The cave mentality secludes believ­­ers from the world and alienates us from what people really long for and from the Church people really need. God is unpredictable because He is creative and innovative. He escapes our closed-circuit formulas of doctrine and practice. New challenges call for new solutions. In the face of the empires dominating politics and everyday life, we cannot afford to project an impotent religion.

We live in times of great displacement. There is geographical displacement of entire peoples and communities living scattered with no homeland. And there is existential displacement, which at some time or other we all experience in the sadness, mental anguish or the feeling of being lost and confused that many a time leave us breathless.

We all cry in our needs, just as Elijah, St Paul and the disciples are depicted as doing in today’s readings.
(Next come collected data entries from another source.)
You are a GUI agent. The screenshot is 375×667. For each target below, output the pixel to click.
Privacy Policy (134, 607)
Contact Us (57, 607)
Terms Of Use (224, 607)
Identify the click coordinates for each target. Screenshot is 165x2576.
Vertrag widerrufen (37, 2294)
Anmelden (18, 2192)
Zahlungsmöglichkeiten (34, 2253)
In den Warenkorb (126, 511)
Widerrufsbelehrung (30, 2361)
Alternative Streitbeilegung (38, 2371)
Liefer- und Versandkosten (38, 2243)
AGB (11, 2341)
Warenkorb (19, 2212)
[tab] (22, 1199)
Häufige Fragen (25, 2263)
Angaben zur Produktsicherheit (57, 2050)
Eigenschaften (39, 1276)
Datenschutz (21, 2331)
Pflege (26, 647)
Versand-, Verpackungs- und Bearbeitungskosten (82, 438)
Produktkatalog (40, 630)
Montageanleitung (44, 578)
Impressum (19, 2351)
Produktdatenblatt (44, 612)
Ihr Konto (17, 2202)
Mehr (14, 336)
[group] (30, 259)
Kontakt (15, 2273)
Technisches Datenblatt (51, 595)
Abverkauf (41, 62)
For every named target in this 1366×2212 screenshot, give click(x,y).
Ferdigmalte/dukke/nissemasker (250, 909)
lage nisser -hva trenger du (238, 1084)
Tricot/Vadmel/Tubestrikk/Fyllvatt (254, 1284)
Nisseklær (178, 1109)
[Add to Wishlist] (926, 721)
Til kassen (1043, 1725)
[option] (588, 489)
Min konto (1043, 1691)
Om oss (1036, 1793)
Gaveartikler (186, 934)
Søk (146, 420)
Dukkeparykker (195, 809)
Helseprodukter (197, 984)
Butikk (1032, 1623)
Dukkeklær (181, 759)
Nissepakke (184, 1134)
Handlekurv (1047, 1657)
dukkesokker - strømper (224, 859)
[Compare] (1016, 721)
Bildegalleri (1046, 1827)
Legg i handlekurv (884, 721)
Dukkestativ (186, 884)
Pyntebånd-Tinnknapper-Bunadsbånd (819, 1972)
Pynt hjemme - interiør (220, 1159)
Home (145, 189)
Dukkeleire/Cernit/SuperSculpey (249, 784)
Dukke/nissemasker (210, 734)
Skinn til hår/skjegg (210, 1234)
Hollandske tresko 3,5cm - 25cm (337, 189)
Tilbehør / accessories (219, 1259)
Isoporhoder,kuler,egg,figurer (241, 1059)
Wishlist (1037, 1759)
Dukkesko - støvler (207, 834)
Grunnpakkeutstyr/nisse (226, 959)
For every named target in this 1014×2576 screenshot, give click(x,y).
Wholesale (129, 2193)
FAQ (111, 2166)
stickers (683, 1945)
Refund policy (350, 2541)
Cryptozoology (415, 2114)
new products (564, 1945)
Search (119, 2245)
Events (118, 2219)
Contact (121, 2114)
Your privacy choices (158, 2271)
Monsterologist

Crying in need is natural. But the force of hoping and dreaming, of clinging to what ultimately can save us is something that does not come only from within ourselves.

We need to hear voices of hope, we long for ‘I have a dream’ political strategies and speeches even if they seldom feature. But the real tragedy comes when even within our faith communities we experience a void of meaning, we celebrate liturgies empty of the power to transform and which many a time fail to facilitate the experience of the divine.

Elijah was expecting God to speak out from the stereotypes of religious practice. But God manifests Himself on a different wavelength. It is the gentle breeze that opens Elijah’s eyes to God’s presence. In the gospel, Jesus’ presence instils courage and dispels the fear of the distressed disciples in the midst of the tempest.

We badly need a religion which, rather than being prohibitive by imposition, provides the sacred spaces in our daily lives where we can be touched by the divine gently and passionately.